Avec une baisse de participation chiffrée à 8,15 % de 2012 à 2018, la santé de la démocratie au Québec est à surveiller. Pour l’enseignante en sciences politiques à l’Université Laval, Valérie-Anne Mahéo-Le Luel, ce phénomène s’explique en deux facettes. « Il y a évidemment plusieurs éléments de réponses, certains sont d’ordre contextuel alors que d’autres sont plutôt d’ordre générationnel. »
Taux de participation aux élections provinciales entre 2012 et 2018, Élections Québec.
Une question de contexte
La première piste d’explication réside dans le contexte en lequel le système politique évolue. La pandémie, qui sévit depuis 2020, a certainement son rôle à jouer dans la santé de la démocratie québécoise. « La pandémie a été problématique en ce qui concerne la gouvernance démocratique. Le gouvernement a gouverné par décrets et les partis d’opposition ont été marginalisés », relate Mme Mahéo-Le Luel.
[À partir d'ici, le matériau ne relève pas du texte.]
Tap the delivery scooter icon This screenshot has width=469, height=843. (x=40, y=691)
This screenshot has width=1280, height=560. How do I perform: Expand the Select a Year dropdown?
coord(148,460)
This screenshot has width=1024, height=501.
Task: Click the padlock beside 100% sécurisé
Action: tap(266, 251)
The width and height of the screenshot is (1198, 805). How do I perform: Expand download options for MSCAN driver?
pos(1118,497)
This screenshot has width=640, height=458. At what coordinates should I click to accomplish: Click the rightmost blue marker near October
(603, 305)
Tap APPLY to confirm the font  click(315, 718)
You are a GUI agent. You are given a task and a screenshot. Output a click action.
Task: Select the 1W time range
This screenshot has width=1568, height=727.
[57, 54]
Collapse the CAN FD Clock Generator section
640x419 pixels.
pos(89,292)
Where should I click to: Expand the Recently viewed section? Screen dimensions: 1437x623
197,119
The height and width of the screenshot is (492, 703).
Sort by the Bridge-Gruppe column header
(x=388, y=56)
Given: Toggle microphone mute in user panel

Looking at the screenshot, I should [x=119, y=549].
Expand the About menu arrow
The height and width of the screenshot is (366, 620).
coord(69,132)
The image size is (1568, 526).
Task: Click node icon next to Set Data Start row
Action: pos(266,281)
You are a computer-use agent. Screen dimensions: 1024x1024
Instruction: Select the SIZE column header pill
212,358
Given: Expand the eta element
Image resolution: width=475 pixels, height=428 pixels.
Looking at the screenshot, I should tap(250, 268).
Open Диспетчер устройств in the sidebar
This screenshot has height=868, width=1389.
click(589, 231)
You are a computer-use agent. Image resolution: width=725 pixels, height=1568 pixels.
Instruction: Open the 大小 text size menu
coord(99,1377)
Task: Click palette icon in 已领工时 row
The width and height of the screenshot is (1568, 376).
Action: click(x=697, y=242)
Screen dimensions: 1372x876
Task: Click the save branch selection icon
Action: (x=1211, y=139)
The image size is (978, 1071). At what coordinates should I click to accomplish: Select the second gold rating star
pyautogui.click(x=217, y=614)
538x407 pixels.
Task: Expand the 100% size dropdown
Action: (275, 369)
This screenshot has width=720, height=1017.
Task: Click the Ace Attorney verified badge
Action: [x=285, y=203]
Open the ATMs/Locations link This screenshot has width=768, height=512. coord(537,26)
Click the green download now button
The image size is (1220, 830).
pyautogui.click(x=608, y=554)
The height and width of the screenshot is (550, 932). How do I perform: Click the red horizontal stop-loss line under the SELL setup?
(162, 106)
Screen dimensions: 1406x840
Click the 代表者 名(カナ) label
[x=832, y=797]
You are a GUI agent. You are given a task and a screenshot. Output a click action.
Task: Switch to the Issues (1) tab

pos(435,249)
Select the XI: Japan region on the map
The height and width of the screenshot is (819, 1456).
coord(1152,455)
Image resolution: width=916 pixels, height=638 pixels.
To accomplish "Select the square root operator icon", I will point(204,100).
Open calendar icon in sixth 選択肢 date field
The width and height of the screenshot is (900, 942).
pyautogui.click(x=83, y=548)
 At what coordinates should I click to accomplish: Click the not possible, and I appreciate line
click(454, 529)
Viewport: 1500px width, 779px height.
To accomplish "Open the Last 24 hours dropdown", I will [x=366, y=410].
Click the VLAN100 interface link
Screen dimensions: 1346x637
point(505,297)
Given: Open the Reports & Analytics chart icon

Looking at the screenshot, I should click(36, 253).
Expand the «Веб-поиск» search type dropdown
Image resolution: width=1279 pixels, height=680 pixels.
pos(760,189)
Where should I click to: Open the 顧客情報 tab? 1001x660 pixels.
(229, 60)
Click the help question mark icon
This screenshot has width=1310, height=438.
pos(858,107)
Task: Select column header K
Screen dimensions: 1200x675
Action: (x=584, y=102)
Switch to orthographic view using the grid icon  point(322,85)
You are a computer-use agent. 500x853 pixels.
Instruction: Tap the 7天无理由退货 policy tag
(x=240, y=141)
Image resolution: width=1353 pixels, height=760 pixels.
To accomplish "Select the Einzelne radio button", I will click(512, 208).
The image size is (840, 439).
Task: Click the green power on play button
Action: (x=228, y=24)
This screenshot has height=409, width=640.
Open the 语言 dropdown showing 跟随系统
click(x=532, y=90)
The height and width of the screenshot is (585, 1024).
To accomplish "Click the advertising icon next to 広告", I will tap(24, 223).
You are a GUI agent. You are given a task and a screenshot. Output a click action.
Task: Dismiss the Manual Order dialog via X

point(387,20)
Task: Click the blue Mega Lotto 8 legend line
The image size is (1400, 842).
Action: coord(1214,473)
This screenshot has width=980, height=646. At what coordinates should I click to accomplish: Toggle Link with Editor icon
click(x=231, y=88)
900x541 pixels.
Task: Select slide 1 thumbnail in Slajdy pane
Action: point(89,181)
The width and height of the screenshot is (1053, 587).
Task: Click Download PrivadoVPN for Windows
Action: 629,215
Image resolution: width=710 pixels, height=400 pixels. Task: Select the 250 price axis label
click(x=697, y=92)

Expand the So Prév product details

D’une autre part, la place publique s’est vue assiégée par l’enjeu de santé publique dès le début de la crise sanitaire mondiale. Certains enjeux ont donc été mis de côté et cela explique aussi, en partie, la raison du désengagement de plusieurs groupes tel que l’avance l’enseignante en sciences politiques à Laval. « L’enjeu de la santé publique monopolise l’espace public […] certains enjeux ne sont même pas effleurés par les gouvernements en place, c’est le cas de l’environnement entre autres. »
D’un point de vue générationnel
Une deuxième piste d’explication s’offre lorsque l’on s’attarde à la réalité démographique de la participation citoyenne. « Le déclin de la participation électorale est principalement prononcé chez les nouvelles générations », affirme Mme Mahéo-Le Luel. Un changement de mentalité serait à la base même de cette tendance selon l’enseignante. « Les jeunes générations ont plus l’impression que voter est un choix plutôt qu’un devoir », confie-t-elle avec un certain désarroi bien dissimulé dans les moindres détails de son expression faciale.
Éduqué, mais désengagé
Phillipe Neault, enseignant du cours éthique et politique au Cégep de Jonquière, fait partie de ces gens qui ne participent pas à l’exercice démocratique. Pourtant bien à même de comprendre le système, la structure démocratique en place ne le rejoint pas. « Moi là-dedans, je ne me retrouve pas dans ce système-là, je ne me sens pas représenté par aucun des partis », affirme-t-il avec assurance, bien assis dans son bureau par un doux matin enneigé.
Phillipe Neault est également militaire lorsqu’il n’enseigne pas.
De sa vision des choses, le mode de scrutin au Québec est partie intégrante du problème. « Les gens ne réalisent pas que le gouvernement majoritaire est élu avec moins du tiers des votes au Québec. C’est une institution politique qui n’est pas représentative puis qui permet à une personne d’être pratiquement un roi pendant 4 ans », lance-t-il avec un sourire cynique, mais sincère.
M. Neault souhaiterait qu’une démocratie participative soit mise en place au Québec. Il juge cependant que les choses ne changeront pas de sitôt au sein de la population. « C’est le confort de l’indifférence, on est dans une vie confortable et on aime ça de même. Oui on chiale, mais dans le fond il n’y a personne qui veut de gros changements, voter pas voter ça change tu de quoi, bof », conclut-il avec un air pessimiste en fixant le plancher d’une mine renfrognée.